Si una persona tiene la necesidad de entrar en Twitter para escribir “oigo al independentista vasco y quiero ser vasco, oigo al catalán y quiero lanzarle una pala a la cabeza” es porque ha sufrido un proceso de vasodilatación, se le ha erizado el vello, se le han dilatado las pupilas y ha experimentado (quizá desde hacía tiempo) lo que vendría a ser un glorioso alzamiento, de esos que te montan una tienda de campaña más rápido que en un Decathlon. Si no, me resulta difícil explicar esa reacción psicosomática ante el pensamiento de algo relacionado con Catalunya.

Algunos españoles, respecto a los catalanes, son como el famoso perro de Pavlov que salivaba con la campana. Ellos, sin embargo, en vez de salivar se colapsan. Les hablas en catalán y tienen una repentina subida de pulsaciones mientras se les agolpan los insultos en la punta de sus dedos o en la lengua. Estoy convencido de que se les llega a dilatar hasta el Donete. Vamos, que si están desayunando en un bar y en ese momento aparece Puigdemont en la tele, cuando les llega el café con leche al estómago ya se les ha transformado en cuajada sabor Cappuccino on the bilis. Más tarde, a la hora de visitar el lavabo, les salen cápsulas de Nespresso que ríete del anuncio de George Clooney.

¿Por qué nos quieres tirar una pala a la cabeza? Es más, ¿por qué una pala? ¿Y qué tipo de pala? ¿Utilizas mucho la pala en tu vida? ¿La usas para excavar? ¿Qué entierras exactamente? ¿Eres de esos tipos con sudadera de capucha, pornógrafos empedernidos, que siempre tienen la luz de su habitación encendida a las tres de la madrugada y que entierran cosas en su jardín las noches de luna llena?

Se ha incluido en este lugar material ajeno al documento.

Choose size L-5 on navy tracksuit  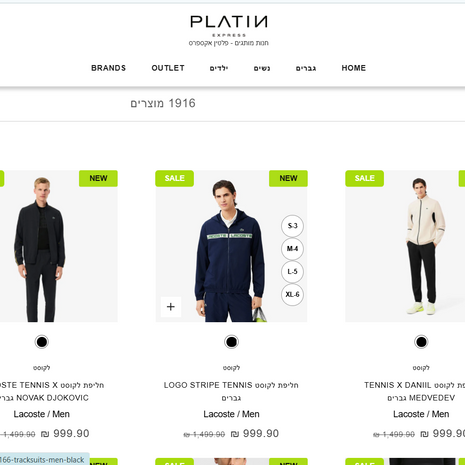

Me parece muy bien que los independentistas vascos te caigan bien. A mí también. Sin embargo, no alcanzo a comprender esa vasodilatación repentina que te impulsa a querer tirar palas a la cabeza de la gente. Al menos, espero que sean de plástico, tamaño Lego y que lo adornes con un “¡ahí va la hostia, pues!”. Hasta entonces, aprovecha los efectos Viagra de los catalanes. Te echo una mano:

Vinga, nen! Com va el petit calb? El tens ja apuntant al cel? Que no es digui! Salut i força al canut!!!